# Anyone opened a french account with Britline



## Happy Girl (13 May 2011)

Grateful for feedback from anybody who might have opened a deposit account with http://www.britline.com/ recently. I have done a search but all information is pretty dated.


----------



## chewchew (14 May 2011)

Happy Girl said:


> Grateful for feedback from anybody who might have opened a deposit account with http://www.britline.com/ recently. I have done a search but all information is pretty dated.



I chatted with one of the  _*Banque Populaire*_ (a competitor) customer service representatives a while back and he told me that lots of Irish people were opening accounts with them at the time. 

I think the thing that put me off was the fact you have to open a current account as well as the savings account. I can't remember the fees associated with the current account, I have €8 per month in my head but that could be wrong. 

They also have internet banking but that service also incurs an extra charge per month if I remember correctly.

In the end I decided to go with _*keytrade*_.

EDIT: Apologies, all of what I wrote above applies to_* Banque Populaire*_.

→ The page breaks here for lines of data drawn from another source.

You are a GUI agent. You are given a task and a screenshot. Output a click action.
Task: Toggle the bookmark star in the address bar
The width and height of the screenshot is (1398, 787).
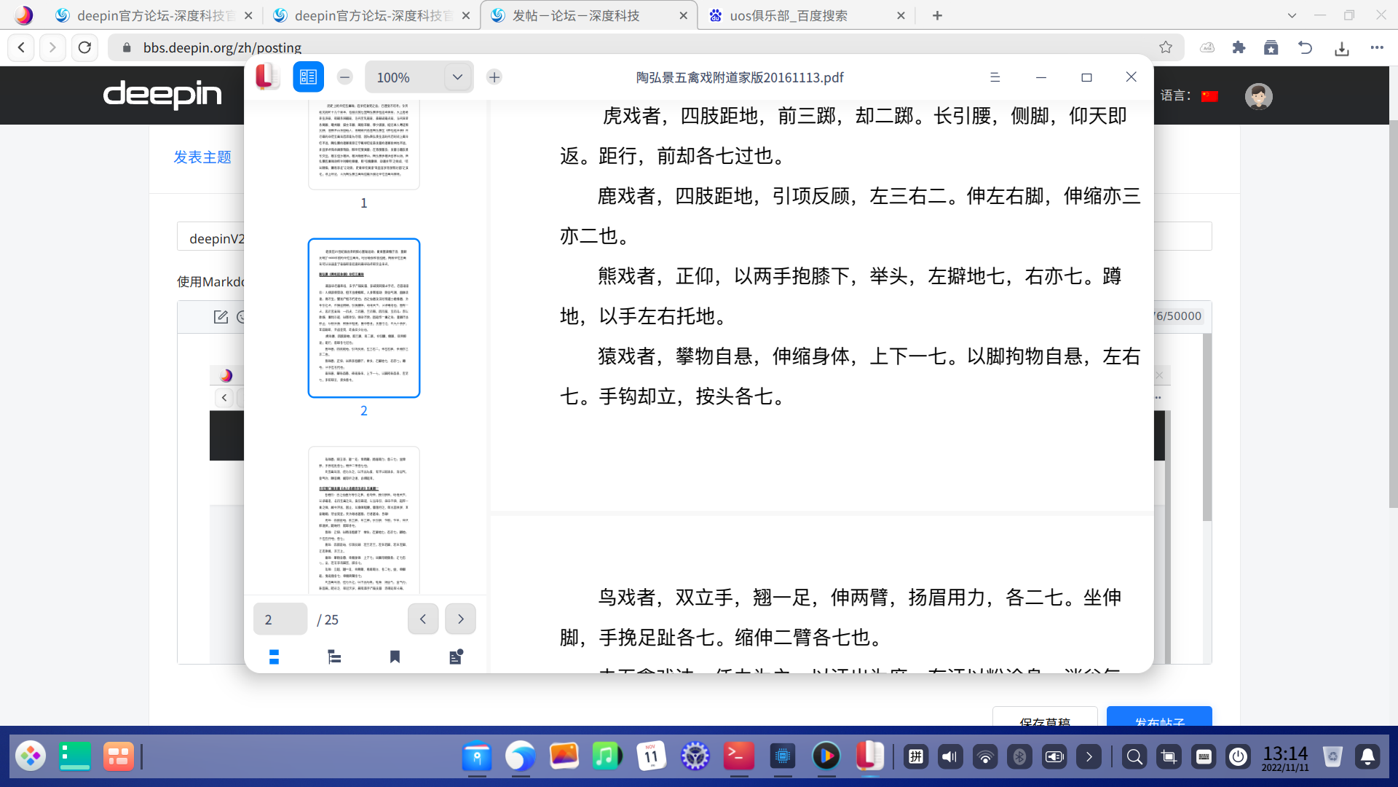coord(1166,47)
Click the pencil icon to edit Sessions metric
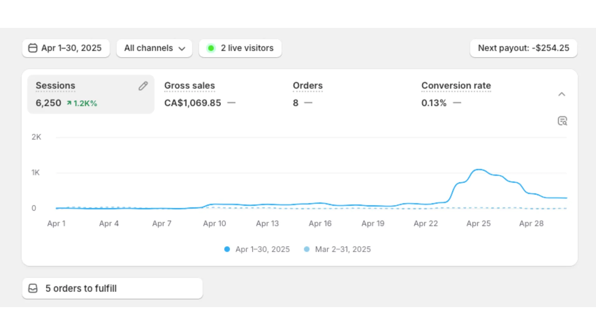Screen dimensions: 596x335 (143, 86)
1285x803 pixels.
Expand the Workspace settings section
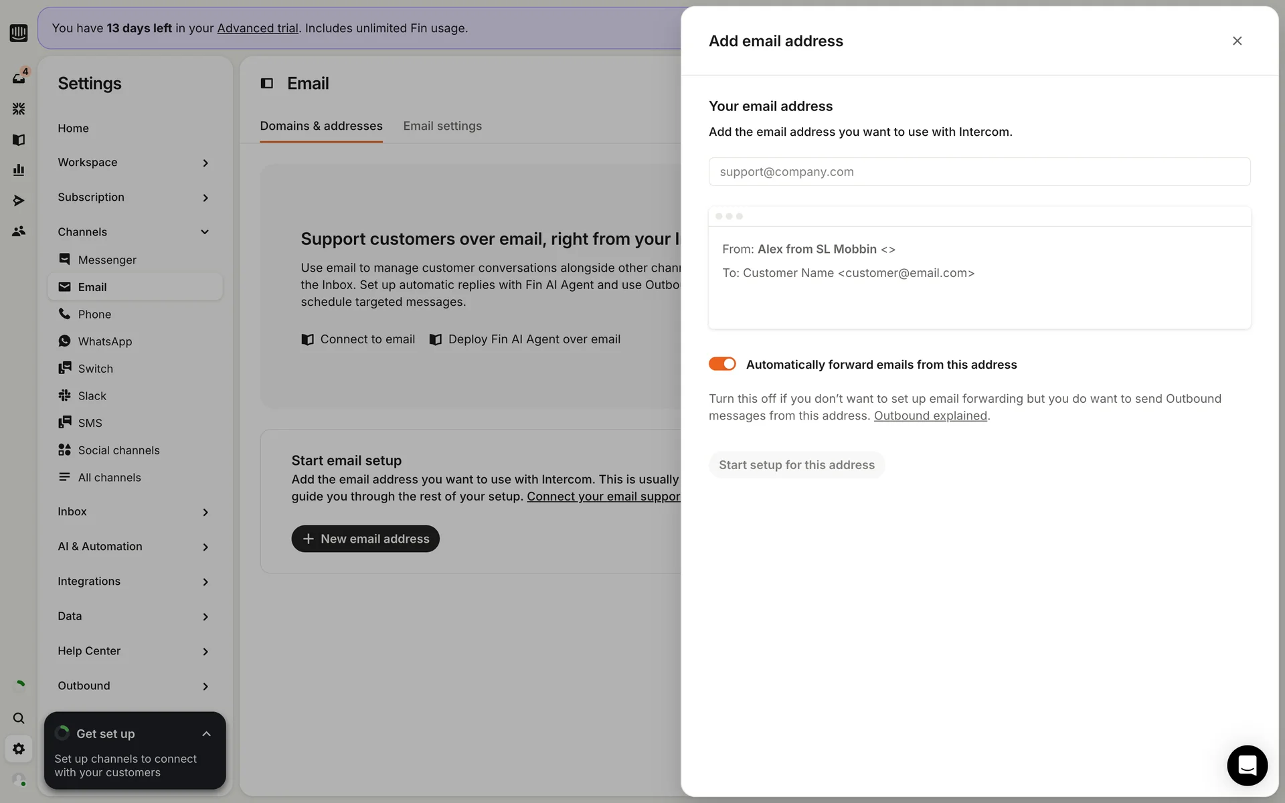134,163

 I remember emailing _*Britline*_ but being told that I either have to own a property in France or provide proof that I'm a regular visitor to the country before they'll open an account.


----------



## Happy Girl (16 May 2011)

chewchew said:


> I remember emailing _*Britline*_ but being told that I either have to own a property in France or provide proof that I'm a regular visitor to the country before they'll open an account.


 

Thanks chewchew. I did see that you have to show proof that you are a regular visitor to the country before they will open an account but that wouldn't be an issue for us. I have emailed them and will update this post if I get a reply.


----------



## Happy Girl (18 May 2011)

UPDATE - I have received the following from Britline. I am assuming given that Britline accommodate UK & Republic of Ireland accounts that the reference below "for UK tax residents" also refer to "Irish" tax resident:

Following your email request, please find below details on the savings accounts available to our French resident customers. For UK tax residents, only CSL boost, CSL and Livret A accounts are available within the instant access savings accounts.

*INSTANT ACCESS ACCOUNTS*


*HIGHER INTEREST* CSL Boost - receive an interest rate of *3.25% *from 01/06/11 – 31/08/11. Only available for new funds received. Maximum €50,000 per household. 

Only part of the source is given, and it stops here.